Ella Vanhanen

Personal information
- Full name: Ella Vanhanen
- Date of birth: September 15, 1993 (age 32)
- Place of birth: Kuopio, Finland
- Height: 5 ft 5 in (1.65 m)
- Position(s): Striker; defender;

College career
- Years: Team / Apps / (Gls)
- 2013: Pittsburgh Panthers

Senior career*
- Years: Team / Apps / (Gls)
- 2009–2011: KMF / 50 / (3)
- 2010–2012: Pallokissat / 36 / (5)
- 2014–2016: Åland United / 52 / (7)
- 2017–2018: Pallokissat / 32 / (4)
- 2019–2021: KuPS / 39 / (1)
- Total:  / 209 / (20)

International career^{‡}
- 2010–2012: Finland U-19 / 11 / (0)
- 2013–2021: Finland / 7 / (0)

= Ella Vanhanen =

Finnish footballer (born 1993)

Ella Vanhanen (born 15 September 1993) is a Finnish former footballer.

==Club career==

Vanhanen made her league debut for KMF against NiceFutis on 17 June 2009. She scored her first league goal against United Pietarsaari on 30 April 2011, scoring in the 17th minute.

During her first spell, Vanhanen made her league debut for Pallokissat against Ilves on 14 April 2012. She scored her first league goal against FC Honka on 6 June 2012, scoring in the 73rd minute.

Vanhanen had played 100 matches in the Finnish league by the age of 21.

In February 2013 Vanhanen signed a National Letter of Intent to join the University of Pittsburgh, where she will play varsity soccer for the Pittsburgh Panthers.

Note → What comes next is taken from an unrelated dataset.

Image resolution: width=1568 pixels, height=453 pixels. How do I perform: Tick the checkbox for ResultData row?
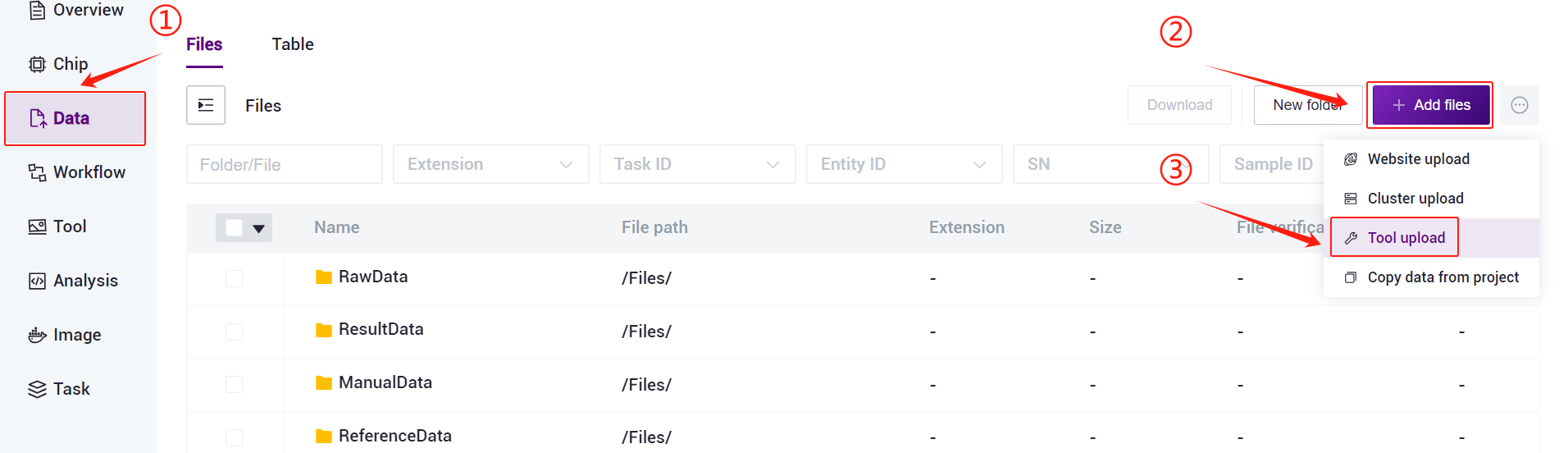[x=235, y=332]
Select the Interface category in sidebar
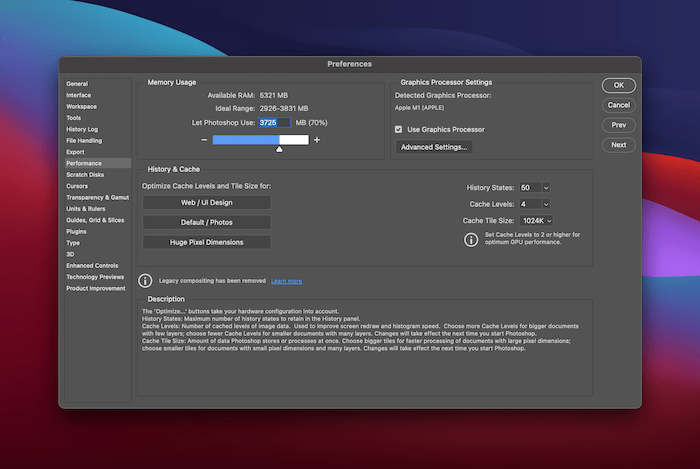Screen dimensions: 700x469 click(x=78, y=95)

Vanhanen scored on her league debut against FC Honka on 22 March 2014, scoring in the 89th minute.

On 2 November 2016, Vanhanen was announced at Palokissat. She made her league debut against PK-35 Vantaa on 18 March 2017. Vanhanen scored her first league goal against JJK Jyväskylä on 13 April 2017, scoring in the 57th minute.

Vanhanen made her league debut against FC Honka on 23 March 2019. She scored her first league goal against Åland United on 30 March 2019.

Vanhanen won the Kansallinen Liiga at the end of the 2021 season with KuPS.

==International career==

Vanhanen was called up to be part of the national team for the UEFA Women's Euro 2013.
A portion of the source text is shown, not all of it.